The innovative tactical principles a then 40-year-old Rangnick calmly and concisely outlined to presenter Michael Steinbrecher and a live studio audience, with the aid of a magnetic board, were contemporarily mocked but have been mimicked in the decades since thanks to the precise description he delivered.

Rangnick displayed that scalpel analysis in the wake of his Premier League debut, summarising Manchester United’s tasks going forward with one sentence: “We must produce further clean sheets and get better at creating chances for our attack.”

After a week’s worth of training - rather than the paltry 45 minutes the Mancunian weather afforded Rangnick before Crystal Palace’s visit - United certainly carried out one of those objectives in a thoroughly underwhelming 1-0 win away to Norwich City on Saturday evening.

Naming an unchanged XI from his Premier League debut - who were all given a rest for the midweek draw at home to Young Boys - Rangnick's side struggled to carve open the top flight's most porous backline, falling foul of the improved rearguard Dean Smith has implemented at Carrow Road.

United broke the deadlock against Crystal Palace via a decidedly unlikely route to goal. As Rangnick cheekily admitted after the match: "I had to ask my assistant coach if that was Fred's right foot. I thought he could only shoot with his left. I'm happy for him.”

United fired off 16 shots (half from outside the box) against Palace but struggled to teased out an opening that could be justifiably deemed anything more than a half-chance.

Alex Telles' deflected free kick onto the crossbar was one of just two efforts United had in a stifling first 30 minutes against Norwich. With five yellow shirts strung across midfield United were forced into the stale, ponderous possession that littered the struggles Ole Gunnar Solskjaer's side had when attacking outside of transitions.

Cristiano Ronaldo, as he did so often for Rangnick's predecessor, proved the saviour on Saturday night once again, converting a 75th-minute penalty he lured Max Aarons into conceding. However, the 36-year-old may have broken the deadlock in the first half after a turnover was followed by some rare urgency in midfield.
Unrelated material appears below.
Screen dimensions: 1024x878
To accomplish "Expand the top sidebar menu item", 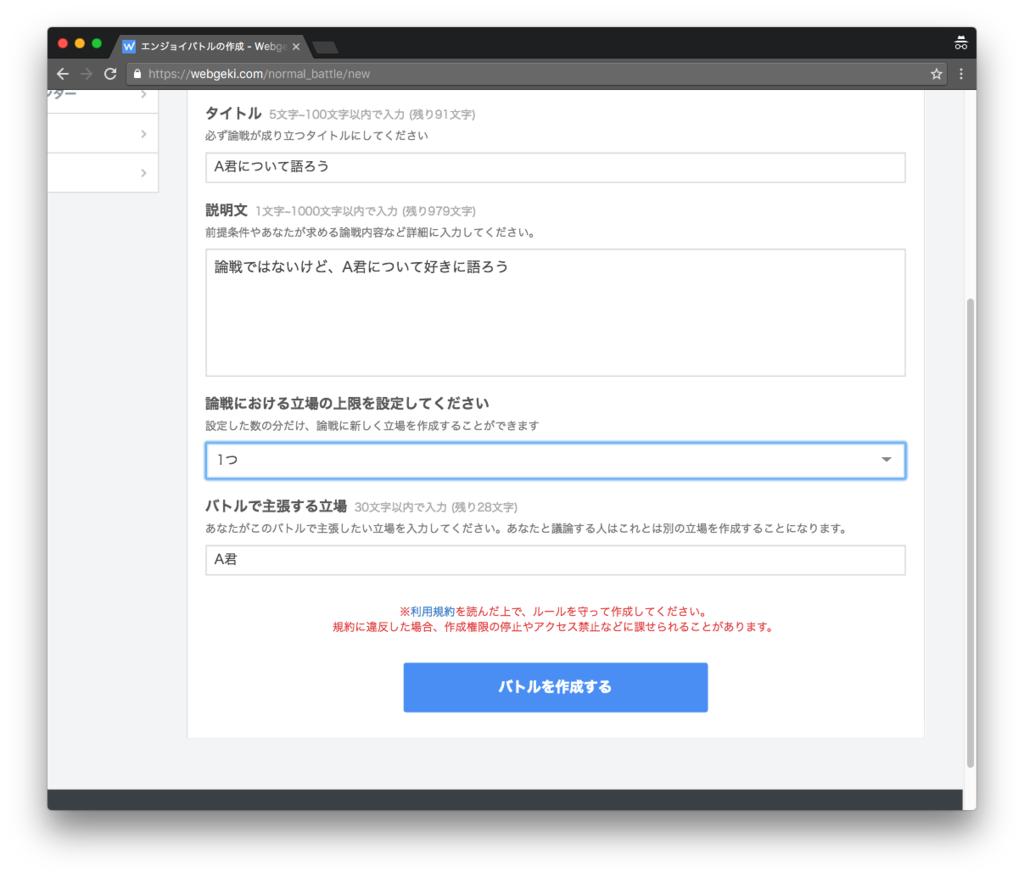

Teemu Pukki's slack touch on halfway presented United with a chance to break into space in the final ten minutes before the interval. Fred and Scott McTominay combined with the type of direct passing Rangnick called for on the eve of the match.

“It's not so much the question of quality of passing…It's more the question of where and when do they play the ball forward," the interim manager told the club's official website pre-game. "For me, it's still too much of playing square and playing backwards," Rangnick presciently added.

Ronaldo actually showed a rare reluctance to shoot on that particular occasion, feinting to pull the trigger twice before firing off an effort that Tim Krul comfortably caught. Nevertheless, the snap and bite that created that opening and littered the previous Premier League outing against Palace - especially in the first half-hour - was notably diminished at a sodden Carrow Road.

The control that Manchester United's high pressing has afforded them was borne out by the share of passes that each side played in their respective attacking thirds. For Rangnick's debut United boasted a suffocating 72% proportion - also known as field tilt. Against decidedly weaker opposition, the Red Devils could only record 59% in the same category - above their seasonal average but still a noticeable return to the norm.

Much like the first course of action taken by Thomas Tuchel - a prime Rangnick disciple - upon his arrival to Chelsea, the new coach has emphasised an improved defensive resolve at Old Trafford.

However, Norwich - Europe’s lowest scorers, the Premier League’s least-prolific shooters with the division’s worst conversion - forced David de Gea into five increasingly testing saves, with Ozan Kabak coming particularly close from a brace of set pieces in the final quarter of the match.

Nevertheless, United emerged with a second straight Premier League clean sheet for the first time since March and just their third consecutive win of the campaign.

A stuttering three points against the division's basement dwellers didn't entirely follow up on those debut positives, but at least Rangnick has a winning platform to continue to try and build from.